Recent data analysis conducted by Northwestern University’s Medill Spiegel Research Center found that, on average, nearly half of local news outlets’ digital subscribers (49 percent) don’t visit the news sites they pay for even once a month.
An additional 54 percent said they visit the website of the news outlets they pay for only one day per month or fewer, 58 percent reported visiting two days a month or fewer, 69 percent visited seven days or fewer, and 79 percent visited 15 days or fewer.

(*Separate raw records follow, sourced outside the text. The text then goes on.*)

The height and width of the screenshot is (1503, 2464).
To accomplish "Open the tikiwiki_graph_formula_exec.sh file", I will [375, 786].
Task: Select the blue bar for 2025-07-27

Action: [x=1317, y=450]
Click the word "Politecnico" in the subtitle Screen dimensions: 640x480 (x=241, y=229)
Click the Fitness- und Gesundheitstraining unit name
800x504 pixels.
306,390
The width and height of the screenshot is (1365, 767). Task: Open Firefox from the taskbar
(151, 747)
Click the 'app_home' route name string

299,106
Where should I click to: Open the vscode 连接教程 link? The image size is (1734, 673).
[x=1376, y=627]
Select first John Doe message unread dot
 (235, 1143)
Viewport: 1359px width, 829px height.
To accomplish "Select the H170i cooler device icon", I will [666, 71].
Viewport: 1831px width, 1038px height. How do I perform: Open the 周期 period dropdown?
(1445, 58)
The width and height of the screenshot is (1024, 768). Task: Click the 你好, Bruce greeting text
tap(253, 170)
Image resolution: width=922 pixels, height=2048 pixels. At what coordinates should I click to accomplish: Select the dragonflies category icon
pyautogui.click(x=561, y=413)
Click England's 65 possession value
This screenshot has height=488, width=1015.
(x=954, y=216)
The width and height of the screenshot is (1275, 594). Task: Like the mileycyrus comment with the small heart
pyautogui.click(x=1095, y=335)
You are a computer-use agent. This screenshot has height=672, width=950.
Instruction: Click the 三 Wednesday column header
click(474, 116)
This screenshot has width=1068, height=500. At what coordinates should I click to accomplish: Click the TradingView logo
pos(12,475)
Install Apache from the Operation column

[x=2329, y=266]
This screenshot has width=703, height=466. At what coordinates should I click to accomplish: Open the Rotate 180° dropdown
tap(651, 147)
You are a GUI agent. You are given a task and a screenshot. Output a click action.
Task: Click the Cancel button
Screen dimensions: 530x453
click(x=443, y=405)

The Medill Spiegel Research Center’s findings come on the heels of a viral Feb. report, which found that about 42 percent of The Arizona Republic’s digital-only subscribers didn't read a single article on the paper’s website in the last month. That Gannett property, which was founded in 1890, is the Grand Canyon State’s largest daily newspaper.
Sharing these findings via Twitter, CNN host Brian Stelter wrote, “I think I’ve lost the passwords for 42% of the digital outlets I subscribe to.”
Research for the Medill Spiegel Research Center study was based on data analysis of local news outlets in 45 U.S. markets.
Mar. 2, 2021, by Joe Honick
This is an interesting and worthwhile bit of information, but I wonder if it were ever different in past years with respect to newapapers and other media. Except for huge headlines threatening war, the end of the world or the winners of the World Series, other studies of the times seem to indicate most people paid attention to the earlier muck rakers like Drew Pearson, Father Coughlin et al on radio and in the papers.
The biggest concern today is how many Americans take time to read more than today's funnies, do crossword puzzles...anything to avoid the "news" they no longer trust....among reasons PR and Marketing folks have to work harder. The bigger danger once again is the monopoly of media by few like Hearst, Murdoch etc. Might be useful for Jon to take his interview skills to the bosses of those media with some hard questions.